LONDON (Reuters) - Defence contractor BAE Systems plans to lay off 1,775 ship workers across the UK as the biggest warships Britain has ever built near completion with no similar-sized orders on the horizon.
The cuts signal the end of more than 500 years of shipbuilding in Portsmouth on England’s south coast, with the company consolidating operations at the Govan and Scotstoun yards in Glasgow, Scotland.
The company, which has been reviewing its shipbuilding operations for more than a year, said that after consultation with Britain’s Ministry of Defence (MoD) it had decided that Glasgow would be the most effective location for the manufacture of future warships.
“Under these proposals, shipbuilding operations at Portsmouth will cease in the second half of 2014,” it said, adding the cost of the restructuring would be borne by the MoD.
Defence industry executives said that keeping all three British yards open was never realistic, given that the Queen Elizabeth-class aircraft carriers are nearing completion, while analysts welcomed the clarification on the future of BAE’s naval shipbuilding business.

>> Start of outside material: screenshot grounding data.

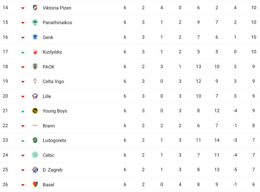Screen dimensions: 260x192
Task: Click the Celtic clover badge
Action: [35, 155]
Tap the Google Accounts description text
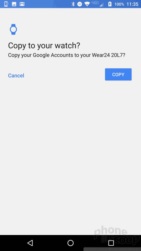 pyautogui.click(x=67, y=55)
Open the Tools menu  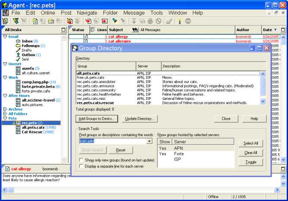point(157,13)
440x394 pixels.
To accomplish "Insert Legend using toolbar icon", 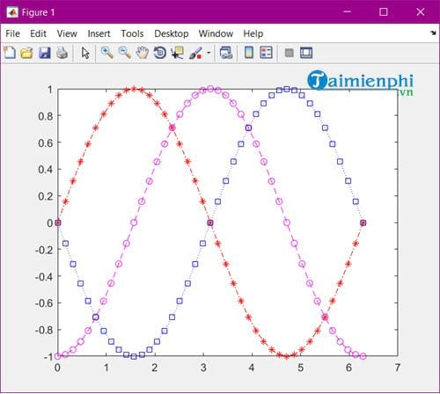I will [x=266, y=53].
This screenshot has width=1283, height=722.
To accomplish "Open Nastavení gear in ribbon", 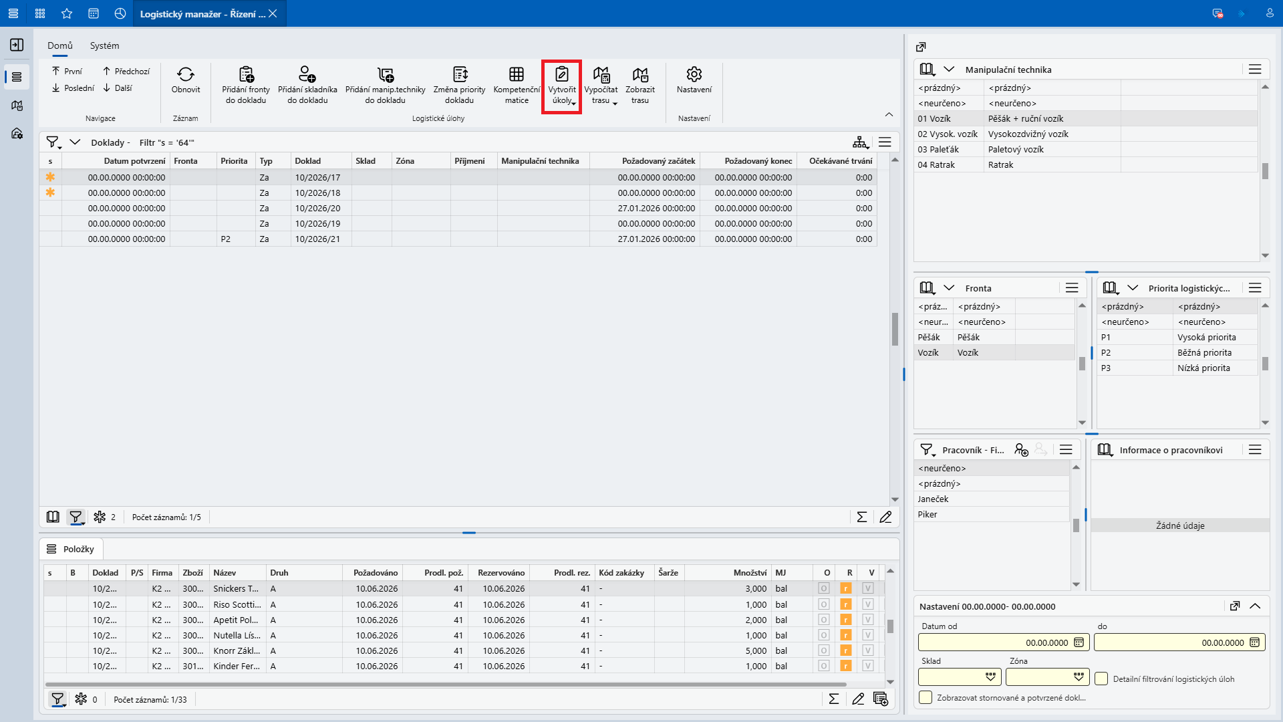I will (x=694, y=74).
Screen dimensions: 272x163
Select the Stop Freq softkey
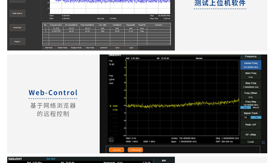250,85
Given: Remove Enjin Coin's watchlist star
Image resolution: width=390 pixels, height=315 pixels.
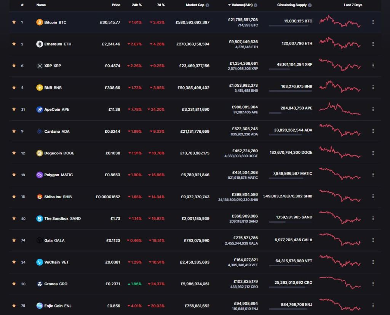Looking at the screenshot, I should pyautogui.click(x=14, y=305).
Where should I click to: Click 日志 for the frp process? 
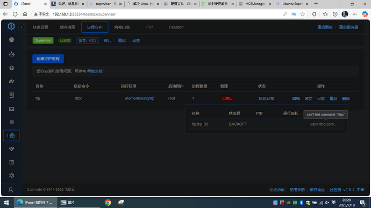pos(321,98)

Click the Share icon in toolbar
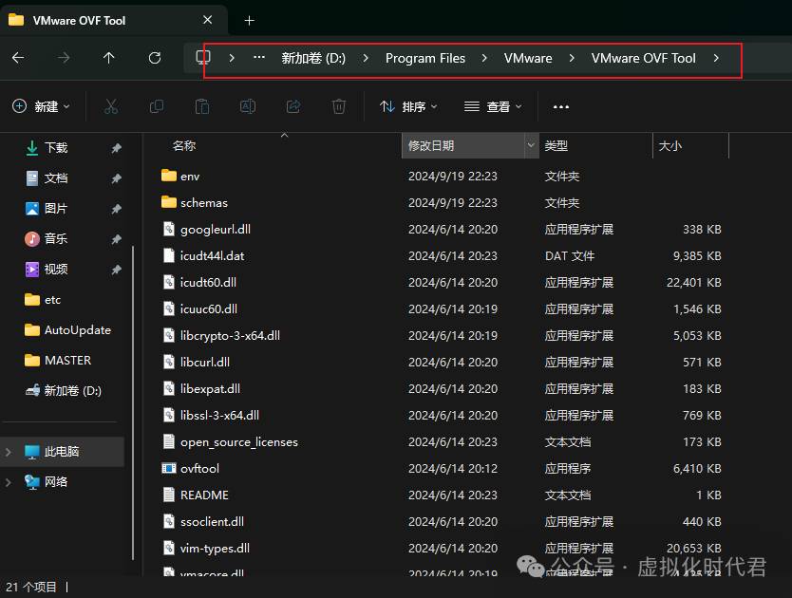[x=293, y=106]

The first of the new aircraft carriers is expected to begin sea trials in 2017 and a manufacturing contract for Type 26 Global Combat ships is not expected to be awarded until the end of next year.
However, unions and politicians said the restructuring decision was politically motivated, citing next year’s Scottish referendum on independence, which the British government is strongly against.

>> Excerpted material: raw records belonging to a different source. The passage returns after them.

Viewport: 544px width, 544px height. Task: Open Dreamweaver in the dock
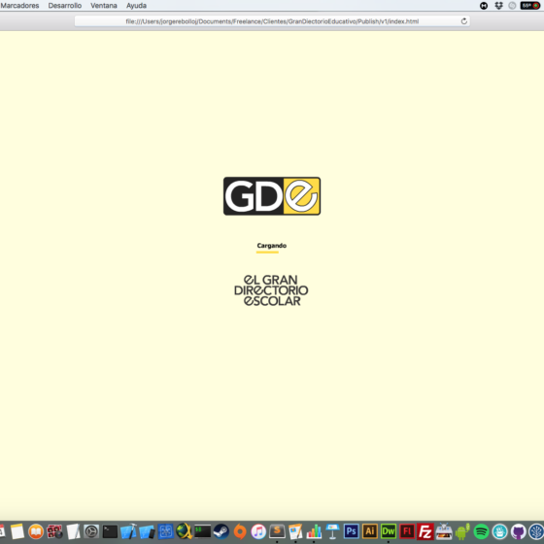pos(389,531)
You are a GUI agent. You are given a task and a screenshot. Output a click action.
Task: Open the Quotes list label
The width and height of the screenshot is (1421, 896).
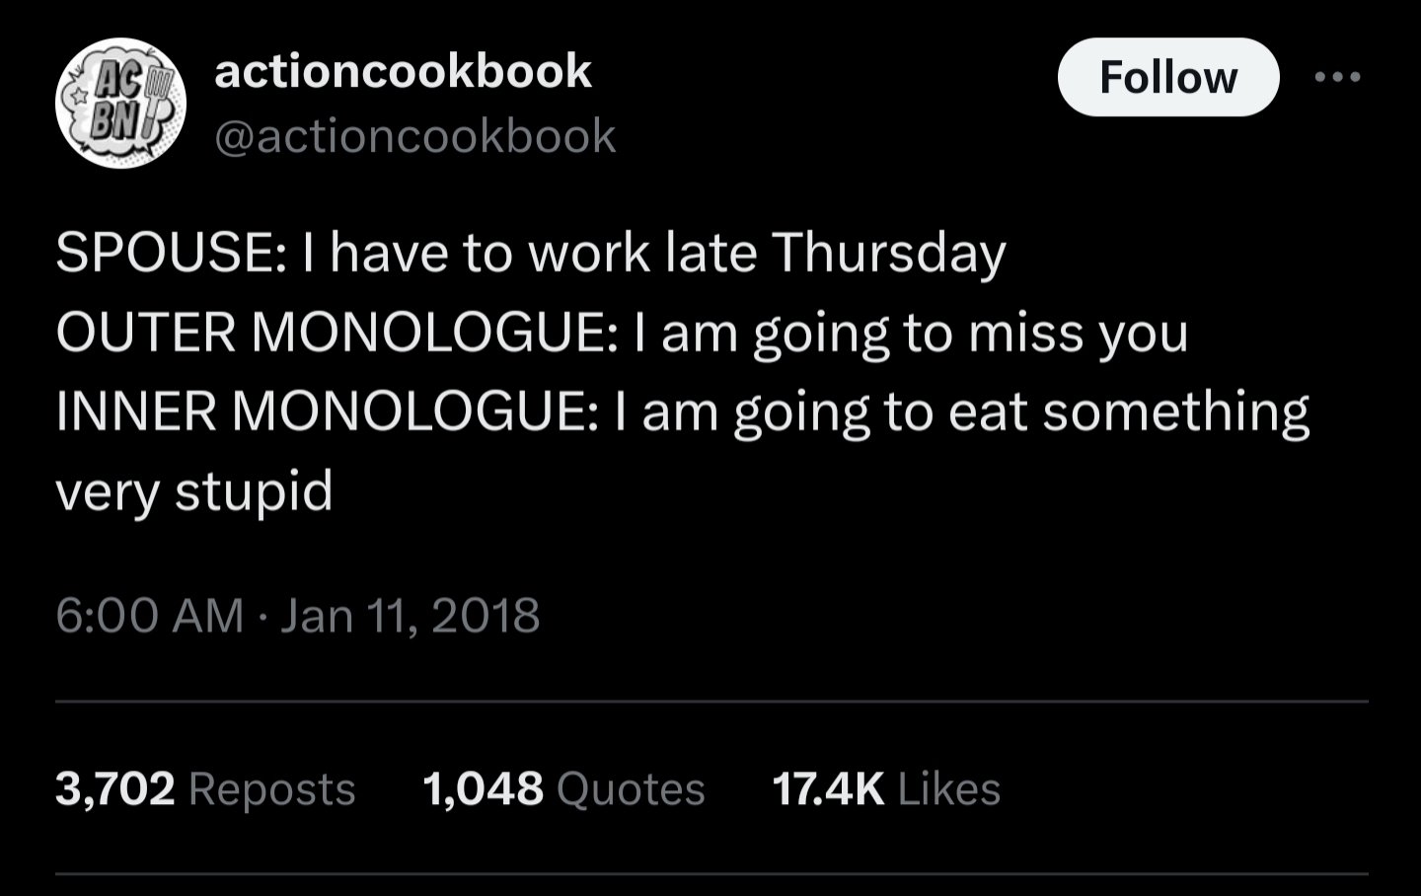click(631, 788)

“These are extremely difficult decisions and our first thoughts are with all of those that are affected,” British Prime Minister David Cameron told parliament.

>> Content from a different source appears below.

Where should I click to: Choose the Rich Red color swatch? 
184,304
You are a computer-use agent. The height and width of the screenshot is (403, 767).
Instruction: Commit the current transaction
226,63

A spokesman for the Prime Minister declined to say whether Scotland’s referendum had played any part in the decision and whether shipbuilding would stay in Scotland if it does become independent.
BAE, which heads a consortium that includes Babcock, Rolls-Royce and Thales UK, also said it had agreed changes to the aircraft carrier contract it signed with MoD in 2009.
This changes the consortium’s fee to a 50-50 risk-share arrangement that provides greater cost-performance incentives. The maximum risk to the companies continues to be limited to the loss of their profit opportunity, it said.
It also unveiled a proposed MoD contract for three offshore patrol vessels, which would help to support shipbuilding until work begins on the Type 26 ships. Under the previous arrangement, the MoD would have had to pay for any periods when there is no shipbuilding activity.
“It’s a better outcome than I thought it would be,” said Agency Partners analyst Nick Cunningham, describing it as a sensible solution that avoids the political outcry that would have followed had the government been forced to pay BAE while shipyards remained idle.
Shares in BAE remained largely flat on Wednesday after news of the job cuts was reported by the BBC late on Tuesday. By 1419 GMT they were up 0.6 percent at 456 pence.
The cuts will affect 940 workers in Portsmouth in 2014, as well as 835 at Filton, in south west England, and Glasgow and Rosyth in Scotland through to 2016, BAE said.
BAE employs 3,200 people at its Glasgow shipyards and 1,200 in shipbuilding in Portsmouth, though it has a total of 4,100 employees in and around the English city steeped in maritime history. The company will continue to keep Portsmouth as the base for its maritime services business, it said.